TASK STATEMENT: Nothing but the lines from the one holding "Switch to the Steps tab" to the final line of the listing below, both included, should be repeated, and each must match exactly. Omit pictures.

(GIVEN RECORDS)

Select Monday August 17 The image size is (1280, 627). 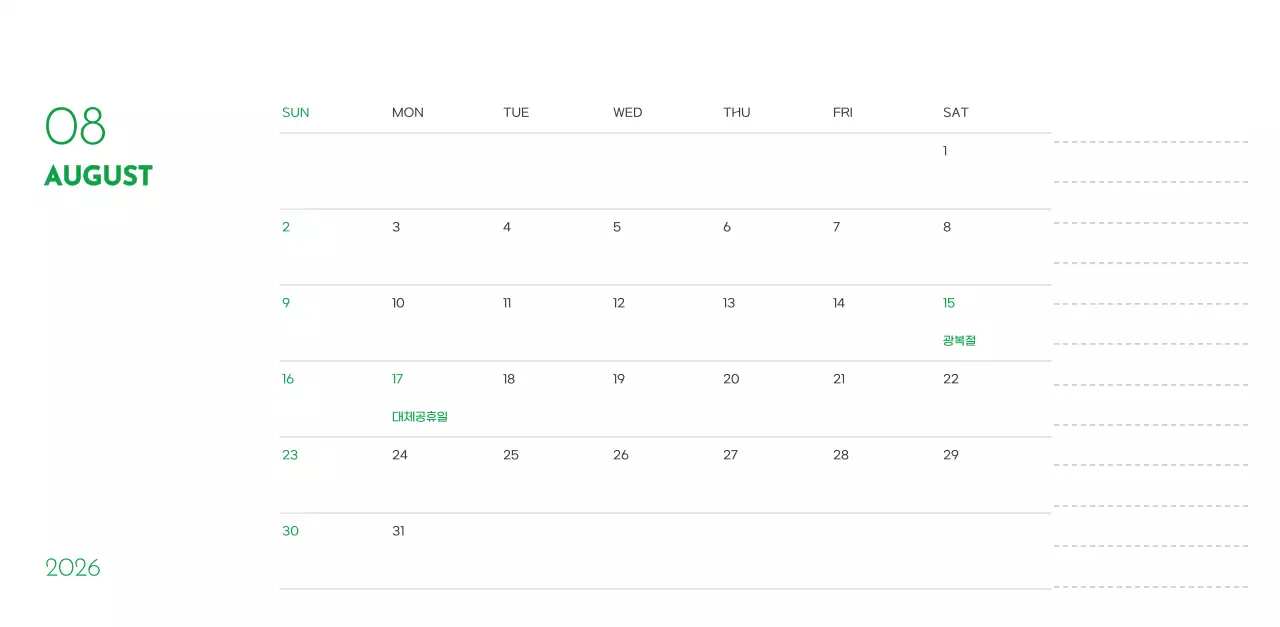pyautogui.click(x=397, y=379)
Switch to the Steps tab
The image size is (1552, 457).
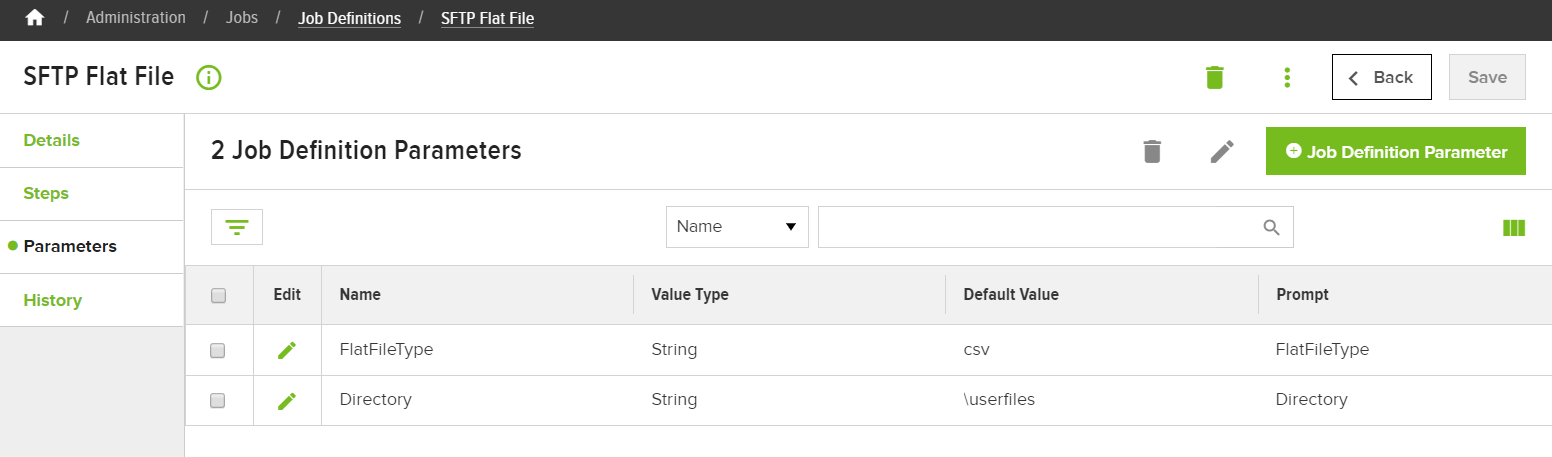pos(46,193)
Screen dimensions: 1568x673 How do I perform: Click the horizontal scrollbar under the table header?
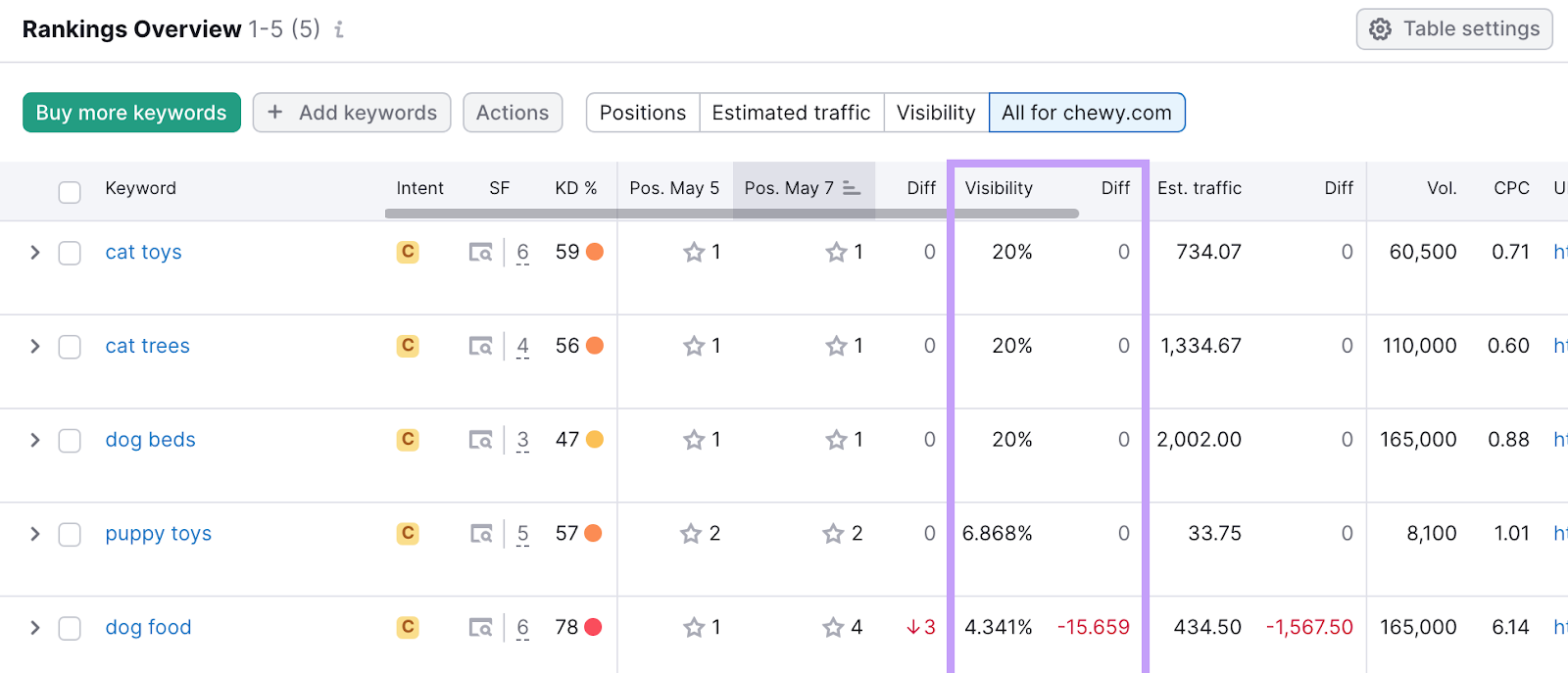(x=731, y=214)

(End GIVEN RECORDS)

PROBLEM SOLUTION:
Switch to the Steps tab
The image size is (1552, 457).
pos(46,193)
Screen dimensions: 1568x673 How do I perform: Click the horizontal scrollbar under the table header?
(x=731, y=214)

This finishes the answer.